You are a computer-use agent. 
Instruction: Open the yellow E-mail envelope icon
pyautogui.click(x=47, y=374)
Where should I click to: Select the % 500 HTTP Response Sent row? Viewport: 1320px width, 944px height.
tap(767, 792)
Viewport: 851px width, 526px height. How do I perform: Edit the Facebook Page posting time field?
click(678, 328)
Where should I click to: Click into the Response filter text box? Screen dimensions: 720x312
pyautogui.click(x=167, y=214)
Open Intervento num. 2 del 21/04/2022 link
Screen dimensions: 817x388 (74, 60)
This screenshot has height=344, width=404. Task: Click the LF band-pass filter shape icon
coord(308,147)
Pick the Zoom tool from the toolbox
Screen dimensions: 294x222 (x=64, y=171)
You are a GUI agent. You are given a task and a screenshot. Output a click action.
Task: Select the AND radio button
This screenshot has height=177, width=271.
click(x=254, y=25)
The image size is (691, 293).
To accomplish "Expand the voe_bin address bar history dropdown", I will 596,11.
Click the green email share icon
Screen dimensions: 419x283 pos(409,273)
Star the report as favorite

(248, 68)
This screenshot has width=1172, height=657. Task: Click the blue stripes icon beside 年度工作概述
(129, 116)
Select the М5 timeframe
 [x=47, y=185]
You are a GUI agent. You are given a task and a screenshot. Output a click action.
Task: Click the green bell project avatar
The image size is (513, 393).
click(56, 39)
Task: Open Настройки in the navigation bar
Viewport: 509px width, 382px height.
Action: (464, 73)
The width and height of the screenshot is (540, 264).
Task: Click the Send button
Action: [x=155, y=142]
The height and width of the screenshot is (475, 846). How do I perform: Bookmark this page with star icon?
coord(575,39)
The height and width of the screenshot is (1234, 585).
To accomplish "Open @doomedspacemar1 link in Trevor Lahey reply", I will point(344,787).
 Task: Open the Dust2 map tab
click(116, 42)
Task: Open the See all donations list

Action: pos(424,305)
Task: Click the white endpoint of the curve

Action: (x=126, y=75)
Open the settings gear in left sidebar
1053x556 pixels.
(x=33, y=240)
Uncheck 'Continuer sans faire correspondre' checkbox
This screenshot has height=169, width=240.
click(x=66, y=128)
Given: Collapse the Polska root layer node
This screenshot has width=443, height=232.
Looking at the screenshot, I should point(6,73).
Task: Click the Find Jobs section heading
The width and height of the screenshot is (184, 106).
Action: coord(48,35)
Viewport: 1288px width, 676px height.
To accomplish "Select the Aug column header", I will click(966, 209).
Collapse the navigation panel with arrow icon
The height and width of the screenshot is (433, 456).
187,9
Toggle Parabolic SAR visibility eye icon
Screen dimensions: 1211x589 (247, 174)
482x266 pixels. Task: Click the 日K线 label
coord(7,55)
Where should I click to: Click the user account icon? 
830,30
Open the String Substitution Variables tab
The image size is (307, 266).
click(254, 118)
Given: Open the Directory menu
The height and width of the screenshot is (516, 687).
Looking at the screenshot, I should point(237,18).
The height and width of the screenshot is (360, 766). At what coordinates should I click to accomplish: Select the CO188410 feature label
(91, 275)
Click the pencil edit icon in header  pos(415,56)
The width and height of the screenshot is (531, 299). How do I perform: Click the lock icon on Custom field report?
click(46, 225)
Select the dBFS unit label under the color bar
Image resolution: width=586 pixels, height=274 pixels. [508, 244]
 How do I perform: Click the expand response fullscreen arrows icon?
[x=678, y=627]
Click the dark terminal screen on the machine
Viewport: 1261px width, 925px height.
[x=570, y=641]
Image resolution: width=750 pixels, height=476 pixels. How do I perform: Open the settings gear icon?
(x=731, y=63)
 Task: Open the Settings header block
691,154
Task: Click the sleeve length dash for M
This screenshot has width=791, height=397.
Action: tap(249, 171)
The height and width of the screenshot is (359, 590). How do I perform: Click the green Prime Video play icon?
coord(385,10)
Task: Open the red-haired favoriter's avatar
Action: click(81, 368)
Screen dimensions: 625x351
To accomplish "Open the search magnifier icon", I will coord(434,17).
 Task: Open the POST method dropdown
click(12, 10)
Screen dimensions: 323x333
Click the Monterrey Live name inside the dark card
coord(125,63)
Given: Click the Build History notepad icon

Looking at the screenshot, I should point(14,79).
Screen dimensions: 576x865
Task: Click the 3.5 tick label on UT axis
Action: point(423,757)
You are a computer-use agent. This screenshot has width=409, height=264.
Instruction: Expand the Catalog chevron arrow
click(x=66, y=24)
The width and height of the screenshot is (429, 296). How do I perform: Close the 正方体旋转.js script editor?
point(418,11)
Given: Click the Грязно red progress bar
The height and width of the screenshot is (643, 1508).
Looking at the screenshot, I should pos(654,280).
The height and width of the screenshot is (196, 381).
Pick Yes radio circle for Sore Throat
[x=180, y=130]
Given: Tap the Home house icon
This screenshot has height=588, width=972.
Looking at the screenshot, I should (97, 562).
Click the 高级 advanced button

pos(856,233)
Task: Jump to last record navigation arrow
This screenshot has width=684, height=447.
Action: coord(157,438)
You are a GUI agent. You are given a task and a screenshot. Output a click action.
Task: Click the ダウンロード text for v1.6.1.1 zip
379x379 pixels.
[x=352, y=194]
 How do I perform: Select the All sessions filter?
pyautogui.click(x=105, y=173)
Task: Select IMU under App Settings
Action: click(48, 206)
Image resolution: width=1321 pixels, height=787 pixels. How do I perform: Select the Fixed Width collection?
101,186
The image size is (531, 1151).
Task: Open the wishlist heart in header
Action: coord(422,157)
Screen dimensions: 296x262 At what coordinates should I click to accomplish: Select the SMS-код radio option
_ _ _
> _Task objective_
Each entry above needs to be output exactly as written.

> _Response_
You are a computer-use agent. 
Instruction: Open the yellow E-mail envelope icon
pyautogui.click(x=47, y=374)
Where should I click to: Select the % 500 HTTP Response Sent row? Viewport: 1320px width, 944px height.
tap(767, 792)
Viewport: 851px width, 526px height. How do I perform: Edit the Facebook Page posting time field?
click(678, 328)
Where should I click to: Click into the Response filter text box? Screen dimensions: 720x312
pyautogui.click(x=167, y=214)
Open Intervento num. 2 del 21/04/2022 link
Screen dimensions: 817x388 (74, 60)
This screenshot has height=344, width=404. Task: Click the LF band-pass filter shape icon
coord(308,147)
Pick the Zoom tool from the toolbox
Screen dimensions: 294x222 (x=64, y=171)
You are a GUI agent. You are given a task and a screenshot. Output a click action.
Task: Select the AND radio button
This screenshot has height=177, width=271.
click(x=254, y=25)
The image size is (691, 293).
To accomplish "Expand the voe_bin address bar history dropdown", I will 596,11.
Click the green email share icon
Screen dimensions: 419x283 pos(409,273)
Star the report as favorite

(248, 68)
This screenshot has width=1172, height=657. Task: Click the blue stripes icon beside 年度工作概述
(129, 116)
Select the М5 timeframe
 [x=47, y=185]
You are a GUI agent. You are given a task and a screenshot. Output a click action.
Task: Click the green bell project avatar
The image size is (513, 393).
click(56, 39)
Task: Open Настройки in the navigation bar
Viewport: 509px width, 382px height.
Action: (464, 73)
The width and height of the screenshot is (540, 264).
Task: Click the Send button
Action: [x=155, y=142]
The height and width of the screenshot is (475, 846). How do I perform: Bookmark this page with star icon?
coord(575,39)
The height and width of the screenshot is (1234, 585).
To accomplish "Open @doomedspacemar1 link in Trevor Lahey reply", I will point(344,787).
 Task: Open the Dust2 map tab
click(116, 42)
Task: Open the See all donations list

Action: pos(424,305)
Task: Click the white endpoint of the curve

Action: (x=126, y=75)
Open the settings gear in left sidebar
1053x556 pixels.
(x=33, y=240)
Uncheck 'Continuer sans faire correspondre' checkbox
This screenshot has height=169, width=240.
click(x=66, y=128)
Given: Collapse the Polska root layer node
This screenshot has width=443, height=232.
Looking at the screenshot, I should point(6,73).
Task: Click the Find Jobs section heading
The width and height of the screenshot is (184, 106).
Action: coord(48,35)
Viewport: 1288px width, 676px height.
To accomplish "Select the Aug column header", I will click(966, 209).
Collapse the navigation panel with arrow icon
The height and width of the screenshot is (433, 456).
187,9
Toggle Parabolic SAR visibility eye icon
Screen dimensions: 1211x589 (247, 174)
482x266 pixels. Task: Click the 日K线 label
coord(7,55)
Where should I click to: Click the user account icon? 
830,30
Open the String Substitution Variables tab
The image size is (307, 266).
click(254, 118)
Given: Open the Directory menu
The height and width of the screenshot is (516, 687).
Looking at the screenshot, I should point(237,18).
The height and width of the screenshot is (360, 766). At what coordinates should I click to accomplish: Select the CO188410 feature label
(91, 275)
Click the pencil edit icon in header  pos(415,56)
The width and height of the screenshot is (531, 299). How do I perform: Click the lock icon on Custom field report?
click(46, 225)
Select the dBFS unit label under the color bar
Image resolution: width=586 pixels, height=274 pixels. [508, 244]
 How do I perform: Click the expand response fullscreen arrows icon?
[x=678, y=627]
Click the dark terminal screen on the machine
Viewport: 1261px width, 925px height.
[x=570, y=641]
Image resolution: width=750 pixels, height=476 pixels. How do I perform: Open the settings gear icon?
(x=731, y=63)
 Task: Open the Settings header block
691,154
Task: Click the sleeve length dash for M
This screenshot has width=791, height=397.
Action: tap(249, 171)
The height and width of the screenshot is (359, 590). How do I perform: Click the green Prime Video play icon?
coord(385,10)
Task: Open the red-haired favoriter's avatar
Action: click(81, 368)
Screen dimensions: 625x351
To accomplish "Open the search magnifier icon", I will coord(434,17).
 Task: Open the POST method dropdown
click(12, 10)
Screen dimensions: 323x333
Click the Monterrey Live name inside the dark card
coord(125,63)
Given: Click the Build History notepad icon

Looking at the screenshot, I should point(14,79).
Screen dimensions: 576x865
Task: Click the 3.5 tick label on UT axis
Action: point(423,757)
You are a computer-use agent. This screenshot has width=409, height=264.
Instruction: Expand the Catalog chevron arrow
click(x=66, y=24)
The width and height of the screenshot is (429, 296). How do I perform: Close the 正方体旋转.js script editor?
point(418,11)
Given: Click the Грязно red progress bar
The height and width of the screenshot is (643, 1508).
Looking at the screenshot, I should pos(654,280).
The height and width of the screenshot is (196, 381).
Pick Yes radio circle for Sore Throat
[x=180, y=130]
Given: Tap the Home house icon
This screenshot has height=588, width=972.
Looking at the screenshot, I should (97, 562).
Click the 高级 advanced button

pos(856,233)
Task: Jump to last record navigation arrow
This screenshot has width=684, height=447.
Action: coord(157,438)
You are a GUI agent. You are given a task and a screenshot. Output a click action.
Task: Click the ダウンロード text for v1.6.1.1 zip
379x379 pixels.
[x=352, y=194]
 How do I perform: Select the All sessions filter?
pyautogui.click(x=105, y=173)
Task: Select IMU under App Settings
Action: click(48, 206)
Image resolution: width=1321 pixels, height=787 pixels. How do I perform: Select the Fixed Width collection?
101,186
The image size is (531, 1151).
Task: Open the wishlist heart in header
Action: coord(422,157)
Screen dimensions: 296x262 At what coordinates should I click to accomplish: Select the SMS-код radio option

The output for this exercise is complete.